Directive » Rewrite the data entries below with each occurrence of "At what coordinates should I click to accomplish" replaced by "Where should I click to do", keeping everything else the same.

Data entries
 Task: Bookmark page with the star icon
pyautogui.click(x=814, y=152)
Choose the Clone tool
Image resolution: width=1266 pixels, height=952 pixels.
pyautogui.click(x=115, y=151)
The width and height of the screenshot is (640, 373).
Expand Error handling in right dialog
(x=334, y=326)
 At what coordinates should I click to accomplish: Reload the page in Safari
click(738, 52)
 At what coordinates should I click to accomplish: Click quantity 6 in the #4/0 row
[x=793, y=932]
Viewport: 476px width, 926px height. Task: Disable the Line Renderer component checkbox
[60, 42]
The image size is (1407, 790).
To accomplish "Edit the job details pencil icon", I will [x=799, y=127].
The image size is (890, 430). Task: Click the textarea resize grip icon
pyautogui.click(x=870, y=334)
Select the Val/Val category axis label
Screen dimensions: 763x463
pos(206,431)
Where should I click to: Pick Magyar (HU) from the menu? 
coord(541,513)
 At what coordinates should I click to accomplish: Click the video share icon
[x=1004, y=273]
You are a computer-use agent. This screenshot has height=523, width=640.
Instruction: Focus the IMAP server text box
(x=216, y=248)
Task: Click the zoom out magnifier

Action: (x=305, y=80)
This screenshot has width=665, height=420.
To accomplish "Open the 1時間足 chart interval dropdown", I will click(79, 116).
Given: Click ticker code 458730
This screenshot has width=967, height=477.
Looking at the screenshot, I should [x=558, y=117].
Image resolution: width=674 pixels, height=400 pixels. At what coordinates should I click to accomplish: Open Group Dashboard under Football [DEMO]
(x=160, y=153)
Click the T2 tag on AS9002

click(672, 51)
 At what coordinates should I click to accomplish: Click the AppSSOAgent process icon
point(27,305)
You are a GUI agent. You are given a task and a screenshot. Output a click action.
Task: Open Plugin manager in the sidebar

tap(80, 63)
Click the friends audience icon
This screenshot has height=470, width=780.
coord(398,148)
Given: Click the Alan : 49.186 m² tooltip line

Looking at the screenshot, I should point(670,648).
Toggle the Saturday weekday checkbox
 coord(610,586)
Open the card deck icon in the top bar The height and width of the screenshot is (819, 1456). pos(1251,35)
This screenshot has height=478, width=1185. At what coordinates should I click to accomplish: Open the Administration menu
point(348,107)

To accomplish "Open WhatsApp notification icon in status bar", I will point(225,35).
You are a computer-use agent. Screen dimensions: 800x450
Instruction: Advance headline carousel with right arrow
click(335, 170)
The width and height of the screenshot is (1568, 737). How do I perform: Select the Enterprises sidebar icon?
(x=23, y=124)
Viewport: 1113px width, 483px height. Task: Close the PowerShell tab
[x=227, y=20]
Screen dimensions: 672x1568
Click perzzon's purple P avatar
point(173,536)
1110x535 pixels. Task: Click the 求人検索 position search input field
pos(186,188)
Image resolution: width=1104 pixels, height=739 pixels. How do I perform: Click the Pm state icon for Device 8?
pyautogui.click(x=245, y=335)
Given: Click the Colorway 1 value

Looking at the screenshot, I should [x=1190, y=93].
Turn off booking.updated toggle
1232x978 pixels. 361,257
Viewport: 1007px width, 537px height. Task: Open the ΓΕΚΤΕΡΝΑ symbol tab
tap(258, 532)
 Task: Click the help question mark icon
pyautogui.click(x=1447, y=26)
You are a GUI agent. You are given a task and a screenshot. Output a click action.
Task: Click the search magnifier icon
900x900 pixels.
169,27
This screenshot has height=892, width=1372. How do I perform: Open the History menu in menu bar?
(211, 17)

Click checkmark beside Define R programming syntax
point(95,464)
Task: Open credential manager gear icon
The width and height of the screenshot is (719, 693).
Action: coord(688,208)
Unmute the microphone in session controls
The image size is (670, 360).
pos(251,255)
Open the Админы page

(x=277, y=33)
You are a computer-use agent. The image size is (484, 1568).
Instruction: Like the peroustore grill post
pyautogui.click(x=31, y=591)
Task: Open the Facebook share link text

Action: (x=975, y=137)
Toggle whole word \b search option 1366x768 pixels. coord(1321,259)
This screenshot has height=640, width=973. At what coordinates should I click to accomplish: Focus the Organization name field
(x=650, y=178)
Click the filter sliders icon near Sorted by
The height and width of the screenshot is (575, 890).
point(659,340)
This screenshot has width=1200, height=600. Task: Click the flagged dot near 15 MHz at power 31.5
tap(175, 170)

Exercise result »
 Task: Bookmark page with the star icon
pyautogui.click(x=814, y=152)
Choose the Clone tool
Image resolution: width=1266 pixels, height=952 pixels.
pyautogui.click(x=115, y=151)
The width and height of the screenshot is (640, 373).
Expand Error handling in right dialog
(x=334, y=326)
 Where should I click to do: Reload the page in Safari
click(738, 52)
 Where should I click to do: Click quantity 6 in the #4/0 row
[x=793, y=932]
Viewport: 476px width, 926px height. Task: Disable the Line Renderer component checkbox
[60, 42]
The image size is (1407, 790).
To accomplish "Edit the job details pencil icon", I will [x=799, y=127].
The image size is (890, 430). Task: Click the textarea resize grip icon
pyautogui.click(x=870, y=334)
Select the Val/Val category axis label
Screen dimensions: 763x463
pos(206,431)
Where should I click to: Pick Magyar (HU) from the menu? 
coord(541,513)
 Where should I click to do: Click the video share icon
[x=1004, y=273]
You are a computer-use agent. This screenshot has height=523, width=640.
Instruction: Focus the IMAP server text box
(x=216, y=248)
Task: Click the zoom out magnifier

Action: (x=305, y=80)
This screenshot has width=665, height=420.
To accomplish "Open the 1時間足 chart interval dropdown", I will click(79, 116).
Given: Click ticker code 458730
This screenshot has width=967, height=477.
Looking at the screenshot, I should [x=558, y=117].
Image resolution: width=674 pixels, height=400 pixels. Where should I click to do: Open Group Dashboard under Football [DEMO]
(x=160, y=153)
Click the T2 tag on AS9002

click(672, 51)
 Where should I click to do: Click the AppSSOAgent process icon
point(27,305)
You are a GUI agent. You are given a task and a screenshot. Output a click action.
Task: Open Plugin manager in the sidebar

tap(80, 63)
Click the friends audience icon
This screenshot has height=470, width=780.
coord(398,148)
Given: Click the Alan : 49.186 m² tooltip line

Looking at the screenshot, I should point(670,648).
Toggle the Saturday weekday checkbox
 coord(610,586)
Open the card deck icon in the top bar The height and width of the screenshot is (819, 1456). pos(1251,35)
This screenshot has height=478, width=1185. Where should I click to do: Open the Administration menu
point(348,107)

To accomplish "Open WhatsApp notification icon in status bar", I will point(225,35).
You are a computer-use agent. Screen dimensions: 800x450
Instruction: Advance headline carousel with right arrow
click(335, 170)
The width and height of the screenshot is (1568, 737). How do I perform: Select the Enterprises sidebar icon?
(x=23, y=124)
Viewport: 1113px width, 483px height. Task: Close the PowerShell tab
[x=227, y=20]
Screen dimensions: 672x1568
Click perzzon's purple P avatar
point(173,536)
1110x535 pixels. Task: Click the 求人検索 position search input field
pos(186,188)
Image resolution: width=1104 pixels, height=739 pixels. How do I perform: Click the Pm state icon for Device 8?
pyautogui.click(x=245, y=335)
Given: Click the Colorway 1 value

Looking at the screenshot, I should [x=1190, y=93].
Turn off booking.updated toggle
1232x978 pixels. 361,257
Viewport: 1007px width, 537px height. Task: Open the ΓΕΚΤΕΡΝΑ symbol tab
tap(258, 532)
 Task: Click the help question mark icon
pyautogui.click(x=1447, y=26)
You are a GUI agent. You are given a task and a screenshot. Output a click action.
Task: Click the search magnifier icon
900x900 pixels.
169,27
This screenshot has height=892, width=1372. How do I perform: Open the History menu in menu bar?
(211, 17)

Click checkmark beside Define R programming syntax
point(95,464)
Task: Open credential manager gear icon
The width and height of the screenshot is (719, 693).
Action: coord(688,208)
Unmute the microphone in session controls
The image size is (670, 360).
pos(251,255)
Open the Админы page

(x=277, y=33)
You are a computer-use agent. The image size is (484, 1568).
Instruction: Like the peroustore grill post
pyautogui.click(x=31, y=591)
Task: Open the Facebook share link text

Action: (x=975, y=137)
Toggle whole word \b search option 1366x768 pixels. coord(1321,259)
This screenshot has height=640, width=973. Where should I click to do: Focus the Organization name field
(x=650, y=178)
Click the filter sliders icon near Sorted by
The height and width of the screenshot is (575, 890).
point(659,340)
This screenshot has width=1200, height=600. Task: Click the flagged dot near 15 MHz at power 31.5
tap(175, 170)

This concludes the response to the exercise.